_Objetivo_.
Passe para o inglês esta frase do trecho sobre os programas sociais de São Paulo: "São Paulo é a única cidade que tem os programas de transferência de renda integrados nos planos municipal, estadual e federal."

Outro aspecto: por ser uma Secretaria de articulação, isso nos permitiu romper com a lógica de concorrência que existe entre as esferas de governo. São Paulo é a única cidade que tem os programas de transferência de renda integrados nos planos municipal, estadual e federal. Com essa estratégia, não há sobreposição de ações e podemos complementar valores menores oferecidos pelos outros níveis de governo. Isso nos permitiu fazer uma boa aliança com governos de diferentes esferas e de diferentes partidos. E nos deu um grande reconhecimento.

Então, é isso: conseguimos fazer de modo diferente a gestão e, ao mesmo tempo, nós conseguimos apresentar escala nas ações. Quando viemos para a Secretaria, o orçamento que tínhamos para 2001 (aprovado em 2000) era de R$ 3,1 milhões. Mas nós chegamos a gastar R$ 68 milhões no primeiro ano e estamos gastando em torno de R$ 250 milhões por ano. Ou seja, nós gastamos entre 2,5% e 3% do orçamento da cidade de São Paulo com essa estratégia. Houve um espaço significativo em termos de recursos. Nós não fazemos programas em pequena escala, fazemos programas de grande escala.

E, ao mesmo tempo, isso aponta para uma situação inovadora: na verdade, nós estamos preocupados não é com que as pessoas entrem nos programas, estamos preocupados com que as pessoas saiam dos programas, o que é justamente a perspectiva da emancipação, que nós dividimos em três dimensões: emancipação social, política e econômica.

O trabalho voltado para a emancipação social começou com a definição das regiões prioritárias para o início da implantação dos programas, tendo como base os sete critérios de emancipação social. São sete indicadores: pobreza, violência, desemprego, desigualdade de renda, analfabetismo, escolaridade, proporção da presença de crianças e de adolescentes no total da população. Esses dados permitiram fazer um ranking da exclusão social nos 96 distritos da cidade. Isso nos tirou, de um lado, a pressão partidária para a escolha dos distritos.

Fábio – Vocês tinham um argumento técnico...

Marcio – Sim, tínhamos e temos. Isso nos permitiu fazer um amplo cadastramento e sairmos da modalidade tradicional que é de operar políticas sociais por meio de cotas, ou seja, por exemplo, fornecer cotas de cestas básicas para instituições distribuírem benefícios para os seus próprios cadastrados. Ao contrário, nós fizemos um cadastramento voluntário e único, estimulado por uma boa divulgação dos programas. As pessoas se inscreviam e, cumpridos os requisitos, passavam a ter acesso aos programas. Então, nesse sentido, são programas de características universais. Da população pobre, que dimensionamos com base no senso demográfico de 2000, atendemos oito em cada dez pessoas em 2004. Mais de 400 mil famílias, o que dá um total de 2,2 milhões de munícipes atendidos. Praticamente 20% da população da cidade de São Paulo foi direta ou indiretamente afetada por programas desse tipo.

Itens guardados:
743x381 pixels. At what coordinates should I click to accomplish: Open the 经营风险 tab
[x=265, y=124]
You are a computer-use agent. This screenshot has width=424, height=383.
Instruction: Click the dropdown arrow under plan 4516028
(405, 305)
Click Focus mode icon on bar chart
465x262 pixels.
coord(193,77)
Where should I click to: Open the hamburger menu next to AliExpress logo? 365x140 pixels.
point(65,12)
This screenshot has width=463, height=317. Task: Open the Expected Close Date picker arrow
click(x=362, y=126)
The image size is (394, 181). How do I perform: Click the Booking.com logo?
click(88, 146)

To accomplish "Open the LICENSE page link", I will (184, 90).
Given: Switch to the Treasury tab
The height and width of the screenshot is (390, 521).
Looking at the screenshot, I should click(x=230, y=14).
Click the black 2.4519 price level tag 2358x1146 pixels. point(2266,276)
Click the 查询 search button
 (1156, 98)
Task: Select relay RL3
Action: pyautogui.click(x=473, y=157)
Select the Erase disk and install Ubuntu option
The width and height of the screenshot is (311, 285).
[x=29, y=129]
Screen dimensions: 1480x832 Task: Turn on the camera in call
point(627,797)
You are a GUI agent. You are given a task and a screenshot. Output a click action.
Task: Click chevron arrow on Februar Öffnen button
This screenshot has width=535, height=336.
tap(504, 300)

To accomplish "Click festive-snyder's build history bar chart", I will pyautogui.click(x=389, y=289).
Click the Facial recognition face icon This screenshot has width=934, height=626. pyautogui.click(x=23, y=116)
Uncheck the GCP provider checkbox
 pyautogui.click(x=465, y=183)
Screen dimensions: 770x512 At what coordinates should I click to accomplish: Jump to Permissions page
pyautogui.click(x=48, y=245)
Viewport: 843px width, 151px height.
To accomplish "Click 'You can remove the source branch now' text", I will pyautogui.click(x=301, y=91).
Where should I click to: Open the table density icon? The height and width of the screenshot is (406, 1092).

_Solução do exercício_.
São Paulo is the only city that has its income transfer programs integrated at the municipal, state, and federal levels.